Zu einem weiteren Problem wird für den US-Präsidenten Iraks Nachbarland Iran. Einerseits soll Teheran zwar seine Ambition auf die Atombombe aufgeben, andererseits kann der Iran viel dazu beitragen, die Isis-Milizen zu schwächen. Der Feind seines Feindes wird für den US-Präsidenten unversehens zum Freund. Allerdings dürfte das wenig helfen, um den Bürgerkrieg in Iraks Nachbarland Syrien einzugrenzen. Dort stehen sich Washington und Teheran weiterhin unversöhnlich gegenüber.

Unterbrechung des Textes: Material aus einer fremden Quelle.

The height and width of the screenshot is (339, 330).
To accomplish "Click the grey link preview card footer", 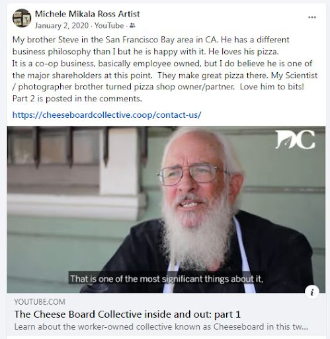I will 166,315.
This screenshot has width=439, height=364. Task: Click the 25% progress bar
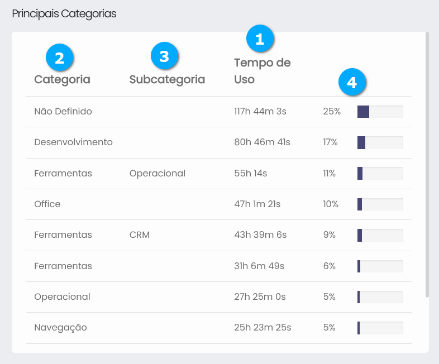click(380, 112)
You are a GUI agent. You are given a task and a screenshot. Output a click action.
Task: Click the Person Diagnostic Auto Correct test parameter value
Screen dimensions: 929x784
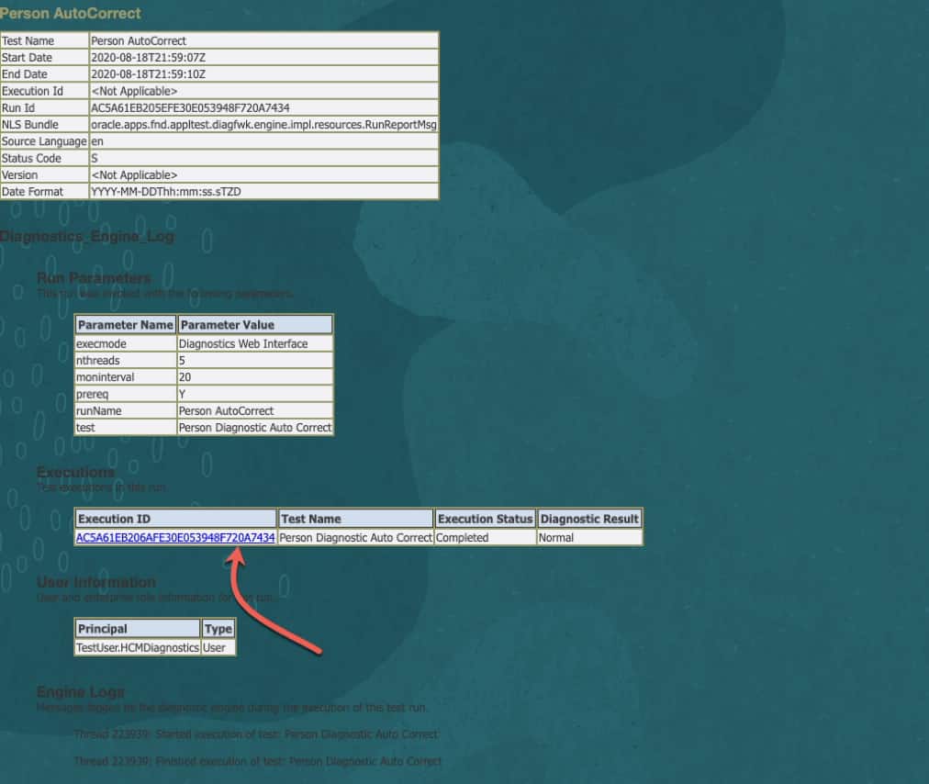(x=255, y=427)
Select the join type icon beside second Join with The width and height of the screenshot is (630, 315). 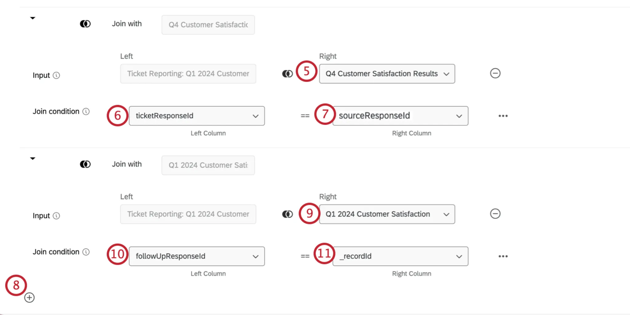coord(85,164)
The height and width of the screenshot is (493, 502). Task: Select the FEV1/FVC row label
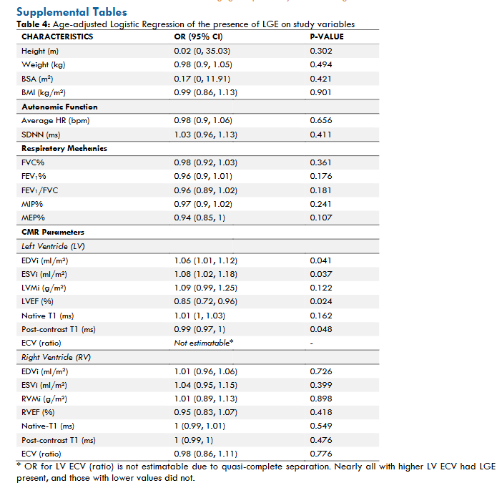(x=40, y=190)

Nahostkonflikt Ein Waffenstillstand zwischen Israel und der Hamas, um den sich am Mittwoch Obamas Außenminister John Kerry in Jerusalem bemühte, würde Obama mehr Gelegenheit geben, sich anderen Krisen zu widmen. Allerdings sieht es nicht danach aus, als würde Kerry schon bald einen Erfolg melden können. Obamas Bewegungsfreiheit ist eingeschränkt. Einerseits betont er – wie jeder US-Präsident vor ihm auch – das Recht Israels auf Selbstverteidigung gegen den Raketenbeschuss aus dem Gaza-Streifen. Andererseits kann Obama die Augen nicht verschließen vor den getöteten palästinensischen Zivilisten. Er hat allerdings, abgesehen von Appellen, wenig Einwirkungskraft auf die israelische Regierung.

Die Amerikaner wollen keine stärkere Einmischung

Fazit Ausgerechnet die renommierte US-Zeitung „New York Times“, die Obamas Kurs seit Jahren gewöhnlich wohlwollend begleitet, hat jetzt konstatiert, dass der Präsident angesichts der Vielzahl von Krisen und Konflikten dabei sei, ein „geopolitisches Schleudertrauma“ zu erleiden.

Das sehen auch viele Amerikaner so. In den Vereinigten Staaten wird Obamas außenpolitisches Agieren zunehmend kritisch beäugt. Zumindest in den Umfragen äußert regelmäßig mehr als die Hälfte der Befragten ihr Missfallen, will aber zugleich keine stärkere Einmischung der USA in Probleme am anderen Ende der Welt. Auch konservative Publizisten prügeln auf den US-Präsidenten ein. Mal wird es zum Problem, dass Obama am Wochenende in seiner Freizeit mal Golf spielt, wenn in Gaza die Bomben einschlagen. Mal heißt es, der US-Präsident habe es tatsächlich gewagt, einen Hamburger in der Öffentlichkeit zu essen, als ein ziviles Flugzeug über der Ukraine abgeschossen wurde. Obamas Berater haben derzeit viel zu tun, um die Absurdität solcher Vorwürfe festzustellen.

Obama zeigt in diesen Tagen angesichts der vielen Krisen mitunter etwas Nerven. Erst unlängst musste sein neuer Sprecher Josh Earnest versichern, dass der zweiwöchige Urlaub der Präsidentenfamilie im August in Martha‘s Vineyard fest gebucht sei. Änderungen des Plans seien jedoch denkbar, wenn die Weltläufte entsprechend seien.